Controlled Landing

Zodiac FX is an affordable software-defined network (SDN)-enabled hardware switch [1] that was launched by Northbound Networks of Australia in a Kickstarter campaign. The company invited me to join a beta test for a new product: Zodiac WX [2], a wireless-enabled access point.

A special feature of the Zodiac WX is support for the OpenFlow protocol [3]. OpenFlow-based networks usually exist purely in software and use a protocol like Open vSwitch [4], for example, which lets you to control traffic between mobile clients and a fixed network much more flexibly than traditional routing and firewall rules allow.

Basics

The recently released access point is a stable device (Figures 1 and 2) that can be operated either with Power over Ethernet (PoE) or a power supply unit. The operating system runs on Zodiac LEDE, a temporary fork of the OpenWrt project – temporary because the two projects, LEDE and OpenWrt, have reunited under the name OpenWrt [5].

Figure 1: The Zodiac WX access point.

Figure 2: The available connection options can be seen on the rear panel.

The CPU of the Zodiac WX is a MIPS 74Kc. The system has 128MB of RAM and two connections for Gigabit Ethernet, one of which can also be used for the power supply. The wireless interface supports the fast 802.11ac standard (and the slower variants b, g, and n) at 2.4GHz and 5GHz, respectively. The device is managed from a web interface (Figure 3), SSH, or a REST API.

Figure 3: The Zodiac WX is controlled from a web interface.

You need to enable SSH access in the web interface; afterward, you can gain access using the admin account. For privileged accesses, such as the nnofagent command for listing installed flows and groups (see below), the admin user needs to be added to the sudoers file; sudo -s also works for the full-fledged root shell.

API at the Wheel

One important performance metric for OpenFlow devices is the number of flows, tables, and groups that a device can manage. The Zodiac WX supports a total of eight groups, 16 tables, and 512 flow entries.

The REST API is especially important in the SDN context, because an SDN controller controls the flow rules. It would be a slow process if the administrator had to configure the network manually – especially if several access points are used. Instead, the SDN controller can use an existing API to customize anything that OpenFlow does not cover.

Incidentally, if the admin does not enable the SDN controller, the device works like a normal access point.

Go with the Flow

The OpenFlow protocol lets you manage traffic flows according to rules.
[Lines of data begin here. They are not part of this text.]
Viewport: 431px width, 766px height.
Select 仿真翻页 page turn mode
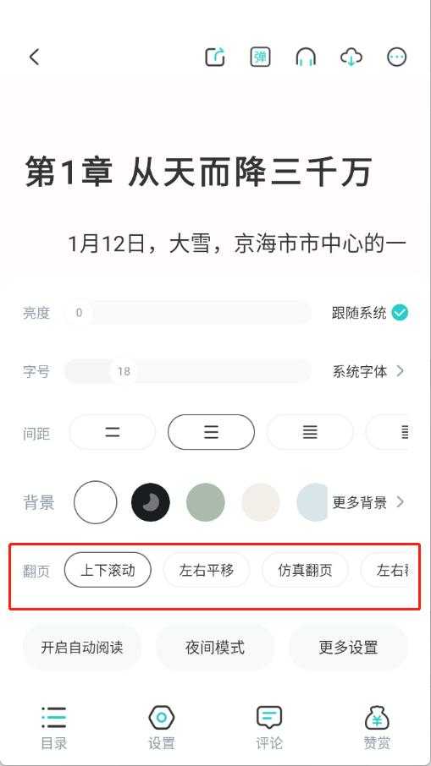pyautogui.click(x=306, y=570)
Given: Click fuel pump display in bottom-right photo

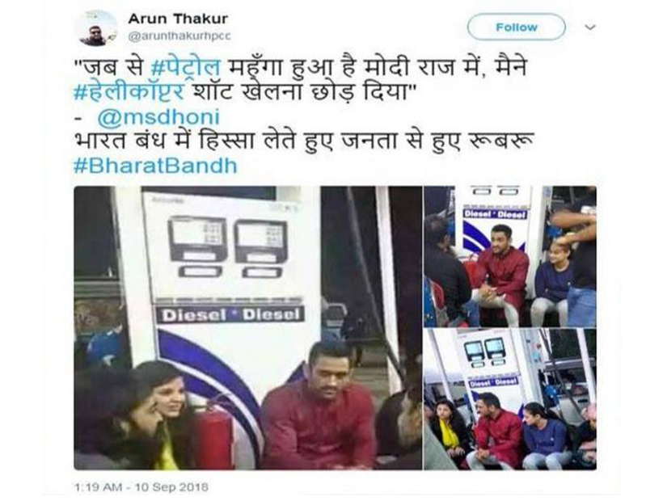Looking at the screenshot, I should pyautogui.click(x=484, y=350).
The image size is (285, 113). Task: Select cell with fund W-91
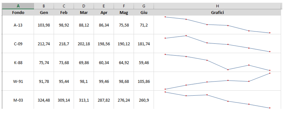pyautogui.click(x=18, y=81)
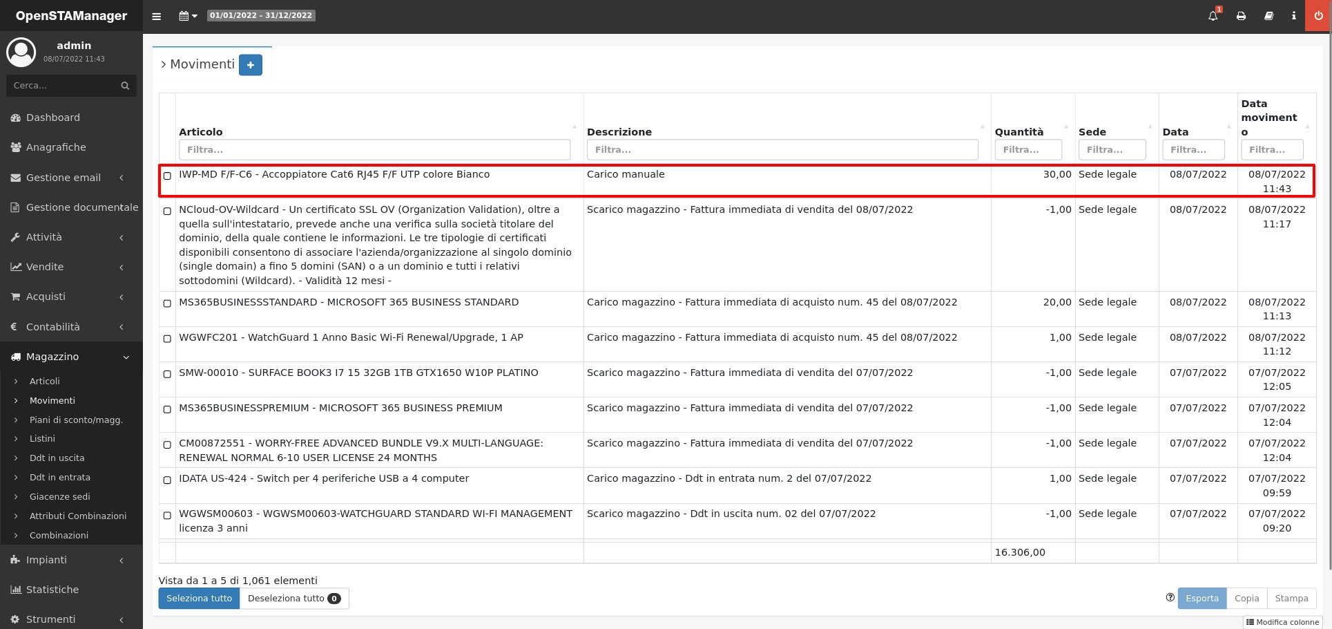Tick the MS365BUSINESSSTANDARD row checkbox
Viewport: 1332px width, 629px height.
tap(167, 303)
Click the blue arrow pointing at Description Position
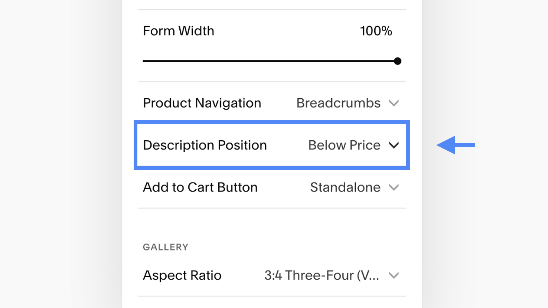Screen dimensions: 548x308 pyautogui.click(x=456, y=145)
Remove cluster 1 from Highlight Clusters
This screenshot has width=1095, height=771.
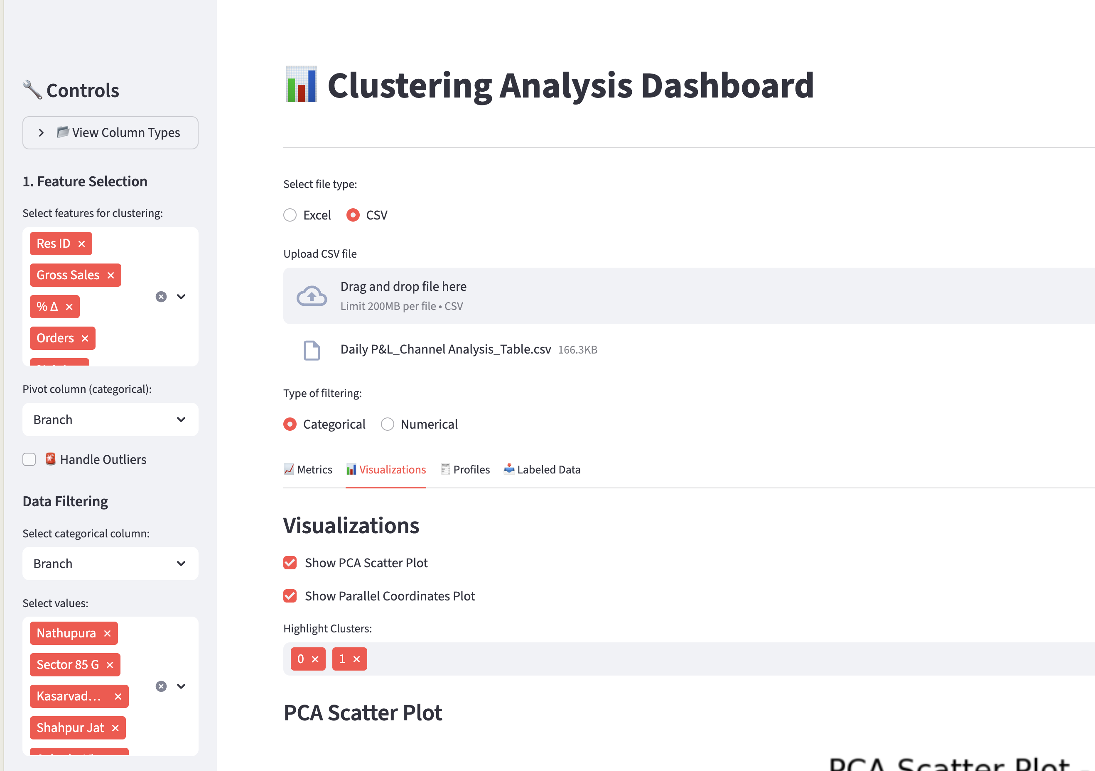click(x=357, y=659)
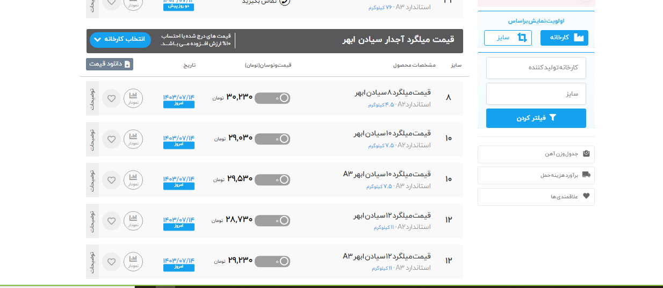Open chart icon for the 29,230 toman row
The width and height of the screenshot is (663, 288).
coord(133,262)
Simply put, these rules comprise a block of filters followed by a set of actions that determine what should happen to a packet. The actions can also be used to rewrite fields in the package, for example.

Filters and actions cover ISO Layers 1 to 4 (i.e., the fields of the Ethernet layer up to the TCP, UDP, and SCTP ports). In the OpenFlow filter, the input port of the packet and, in the action, its output port represent Layer 1.

With physical switches, it is usually obvious how they fit together, even if the OpenFlow numbering does not necessarily match the device's port numbers. Ports in this case are the slots where the network cables are plugged in. Of course, such ports are missing from wireless clients, so even when setting the target for a packet, one OpenFlow element is missing.

The WX solves this problem by assigning the wired port to OpenFlow port 65, 5GHz clients to OpenFlow ports 1-32, and 2.4GHz clients to OpenFlow ports 33-64. The SDN controller does this using the packets' MAC addresses.